● DOCUMENT TEXT
──────────────────────────────
Saving custom tokenizer

Hi,
I’m trying to make this example (https://github.com/explosion/spacy/blob/master/examples/training/train_parser.py) work with a custom tokenizer like this one (https://spacy.io/usage/linguistic-features#custom-tokenizer-example). Works great, but when I try to save the model, spacy is being mean to me and telling me AttributeError: ‘CustomTokenizer’ object has no attribute ‘to_disk’ :frowning:
I’ve tried to avoid saving the custom tokenizer using this line : nlp.to_disk(output_dir, disable=[‘tokenizer’]), but when i try to load it back, spacy complains agains and tells me : FileNotFoundError: [Errno 2] No such file or directory: ‘modelname/tokenizer’
What’s the right way ?

I think spaCy should avoid trying to read the tokenizer back in if the directory is missing – so it seems there’s a bug there. But to fix your issue, I think it should be best to add to_disk and from_disk methods to your tokenizer:


class CustomTokenizer(object):
    def to_bytes(self):
        return pickle.dumps(self.__dict__)

    def from_bytes(self, data):
        self.__dict__.update(pickle.loads(data))

    def to_disk(self, path):
        with open(path, 'wb') as file_:
            file_.write(self.to_bytes())

    def from_disk(self, path):
        with open(path, 'rb') as file_:
            self.from_bytes(file_.read())

You’ll also want to override the Language.factories['tokenizer'] entry, so that the Language class knows to refer to your custom class. You could subclass English, or just write to the class attribute directly:


Language.factories['tokenizer'] = CustomTokenizer

Where do you actually do this overriding? For example my uncompiled model has directories parser, tagger, textcat, vocab and files meta.json, evaluation.jsonl, tokenizer, and training.jsonl. Do I create a new file to override the language factory in?

The easiest way is to do this globally, right before you’re loading the model.

If you want to include your overrides and custom logic with the model, you can wrap it as a Python package, which will set up the directory accordingly, and add a setup.py and __init__.py for your package. My comments on this thread go into a little more detail here.

python -m spacy package /your_model /output_dir

The model data directory will include an __init__.py and a load method, which is executed if you load the installed model from the package. You can modify the __init__.py to include your custom modifications, factory overrides or pipeline components. Running python setup.py sdist in the package directory will create an installable .tar.gz archive in a directory dist:

pip install dist/your_model-0.0.0.tar.gz

If your model package includes custom code, it’s important to always install the package, and not load only the model data from the data directory. (Otherwise, spaCy won’t execute the Python package and only consult the model’s meta.json.)
──────────────────────────────
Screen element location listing
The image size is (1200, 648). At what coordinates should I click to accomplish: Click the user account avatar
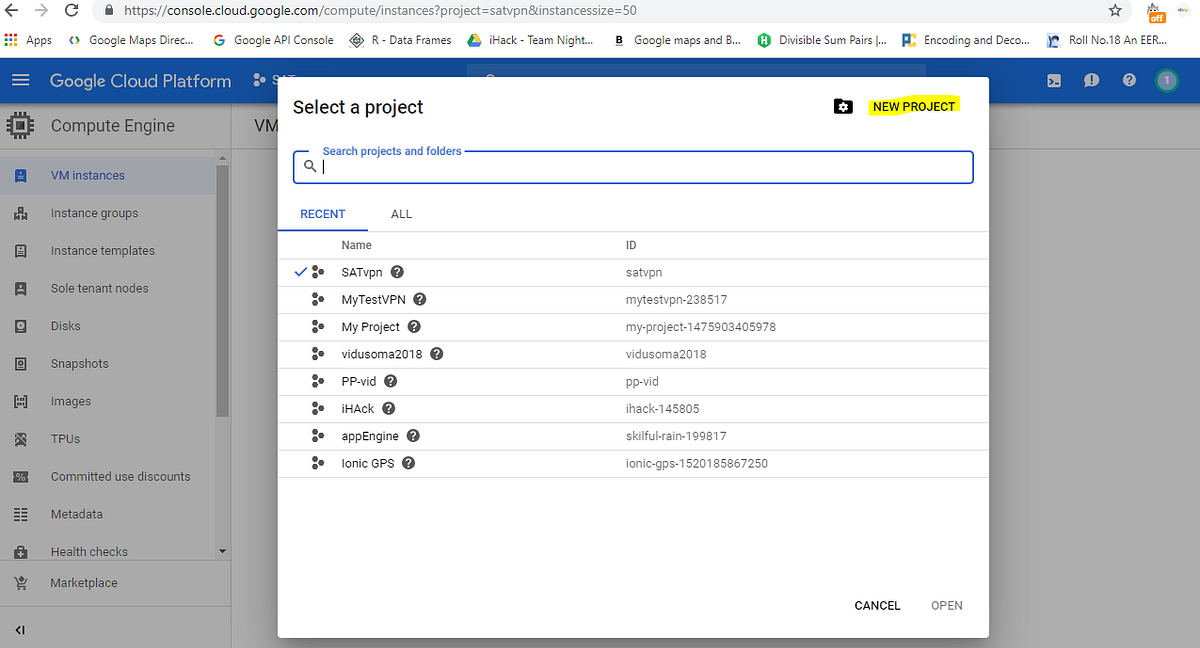tap(1166, 81)
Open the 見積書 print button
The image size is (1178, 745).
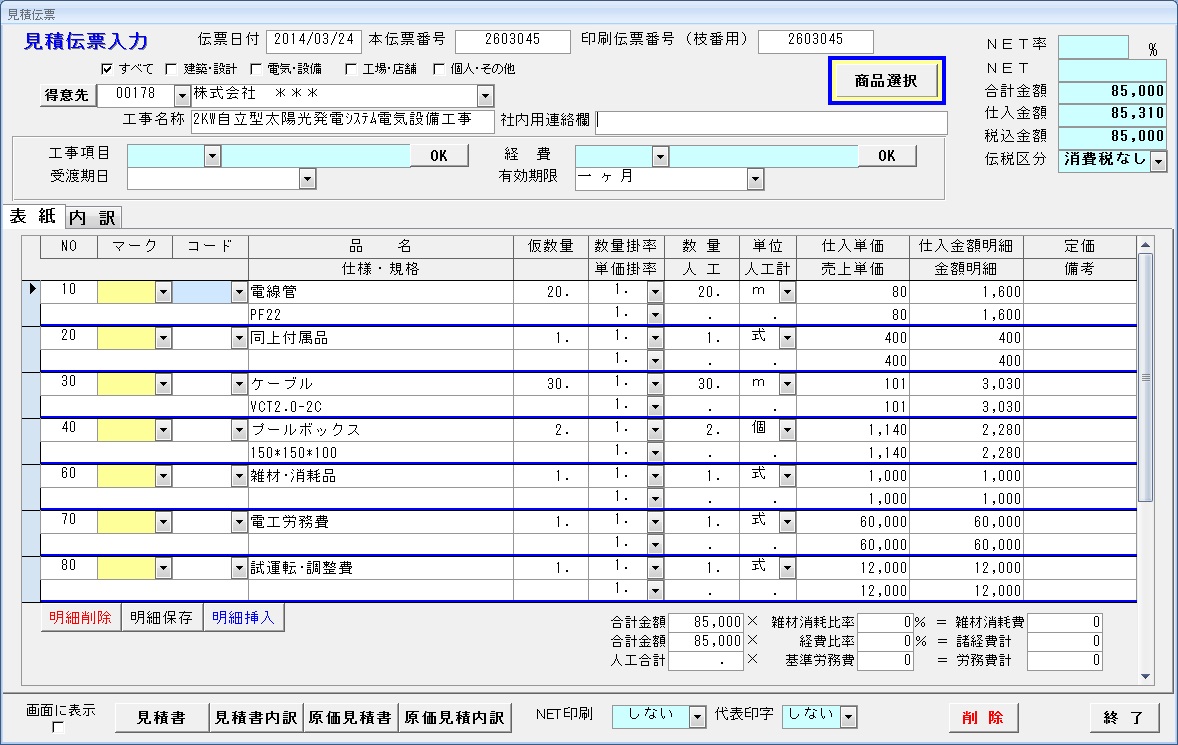click(160, 717)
──────────────────────────────
● TASK GOAL
In the thread on saving a custom tokenizer, what does the reply call the easiest way to override the language factory?

● FINISHED EXERCISE
Doing it globally, right before loading the model.